* Aim of the exercise:
Below this task are records; return each one exactly and omit its images.

* Task data:
__________

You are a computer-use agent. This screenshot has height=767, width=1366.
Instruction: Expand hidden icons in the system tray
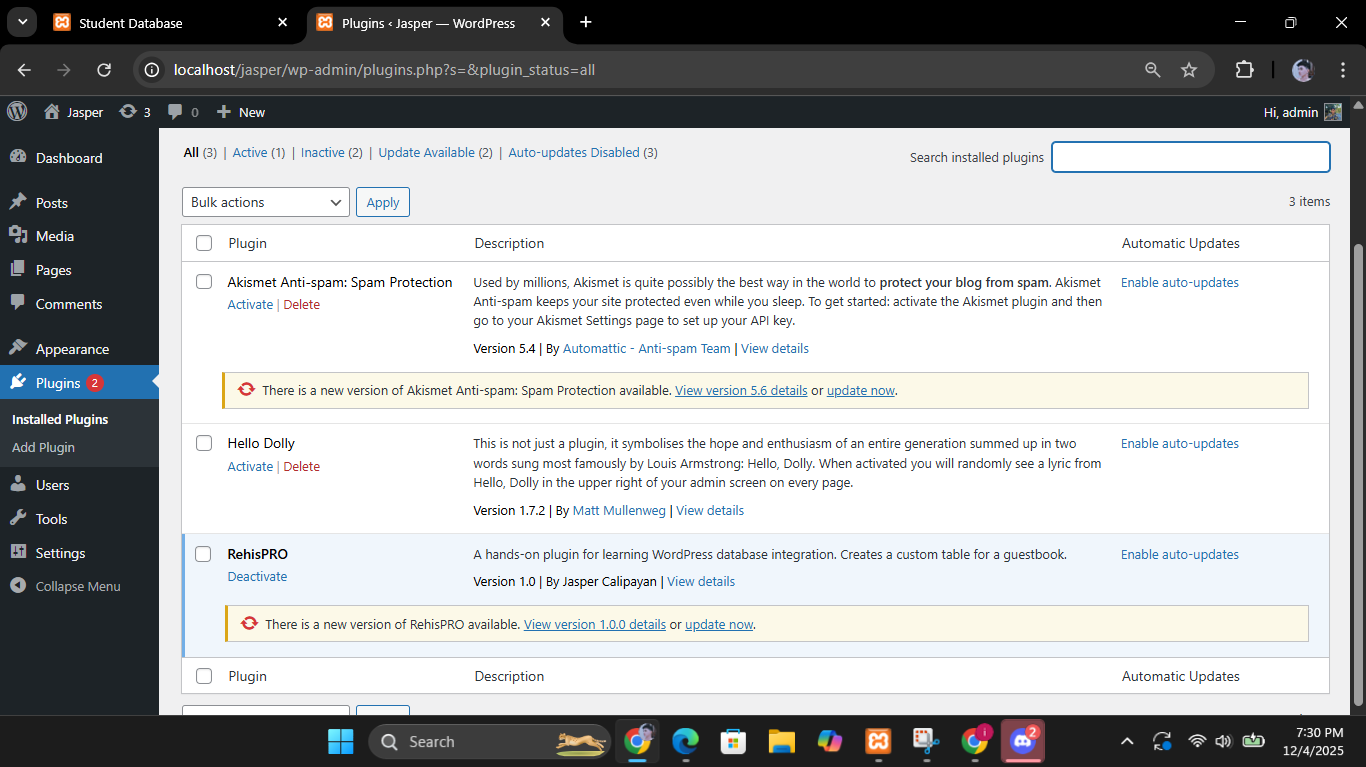1126,741
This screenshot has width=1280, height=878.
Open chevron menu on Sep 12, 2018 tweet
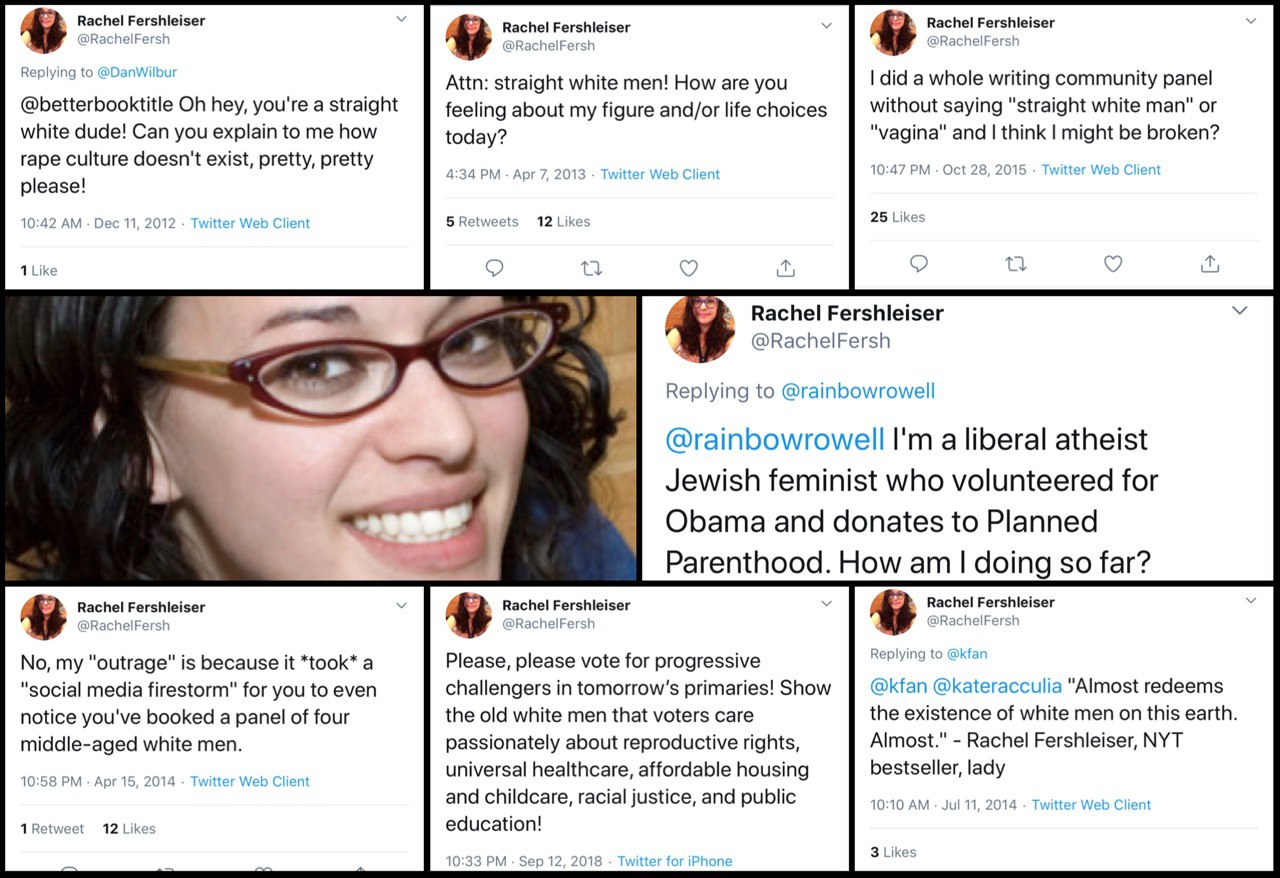coord(826,604)
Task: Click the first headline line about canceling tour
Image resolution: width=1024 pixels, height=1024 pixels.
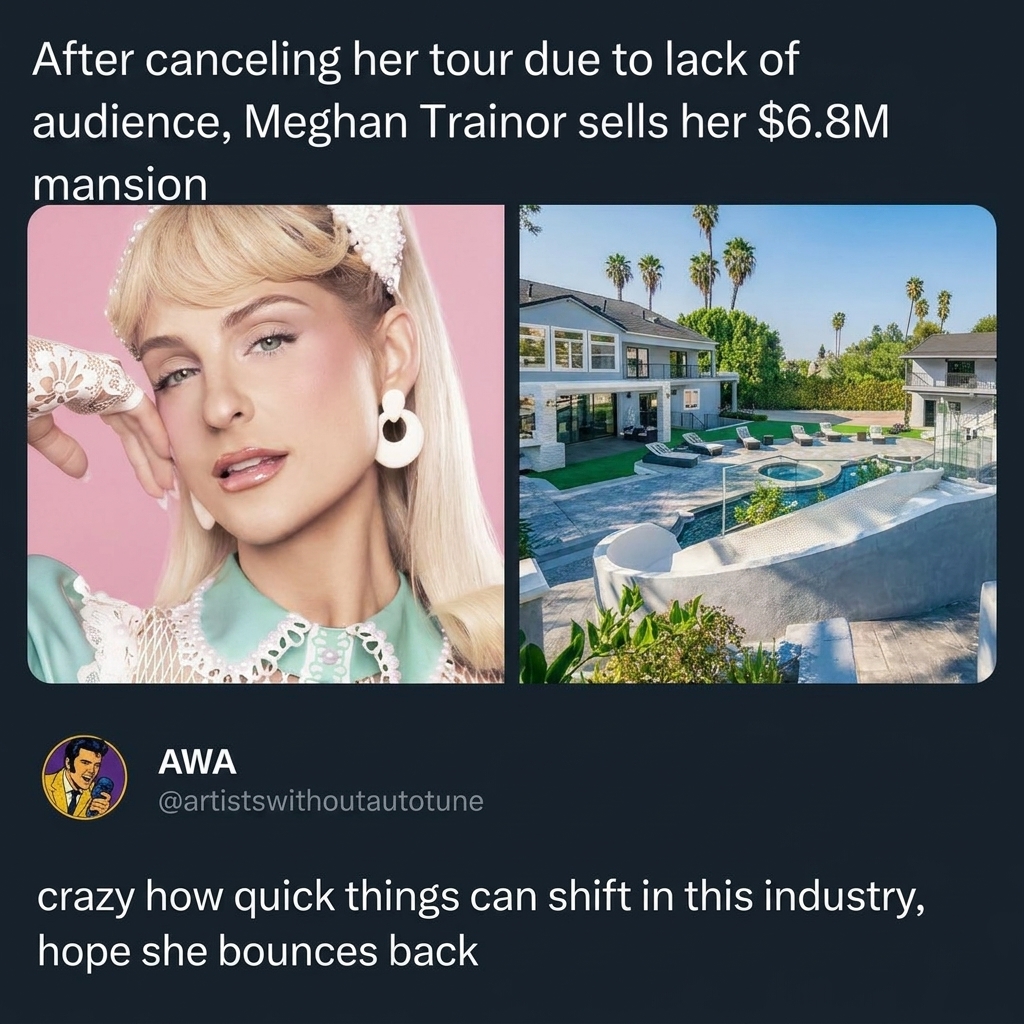Action: point(415,61)
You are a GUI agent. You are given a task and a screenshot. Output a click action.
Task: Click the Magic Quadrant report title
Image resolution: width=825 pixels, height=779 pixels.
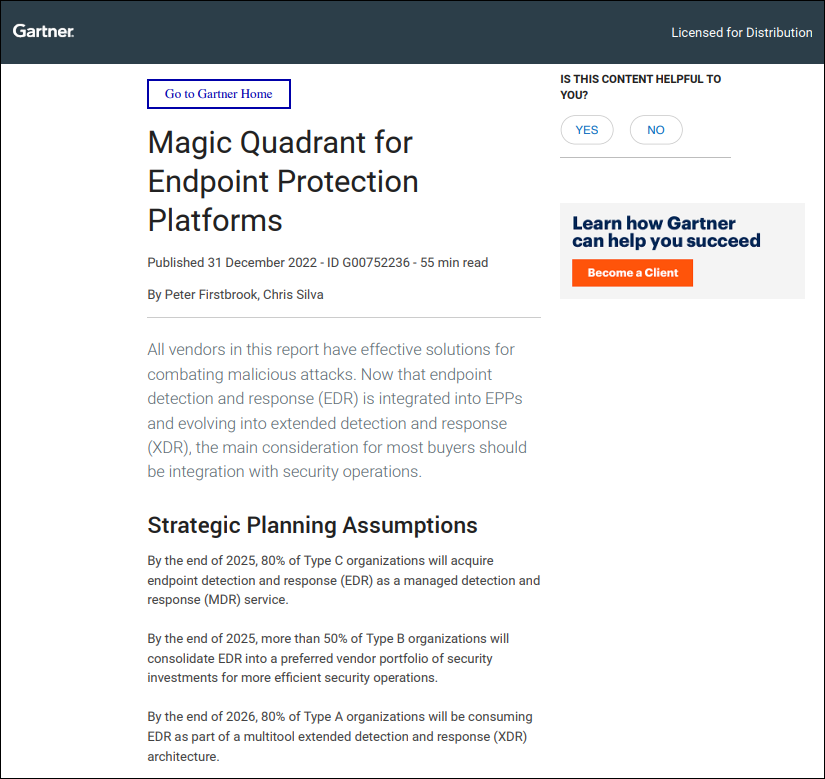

__________

* Response box:
You are a computer-use agent. This screenshot has height=767, width=1366.
Instruction: Expand hidden icons in the system tray
1126,741
This screenshot has width=1280, height=878.
Open chevron menu on Sep 12, 2018 tweet
coord(826,604)
Task: Click the first headline line about canceling tour
Image resolution: width=1024 pixels, height=1024 pixels.
Action: point(415,61)
You are a GUI agent. You are given a task and a screenshot. Output a click action.
Task: Click the Magic Quadrant report title
Image resolution: width=825 pixels, height=779 pixels.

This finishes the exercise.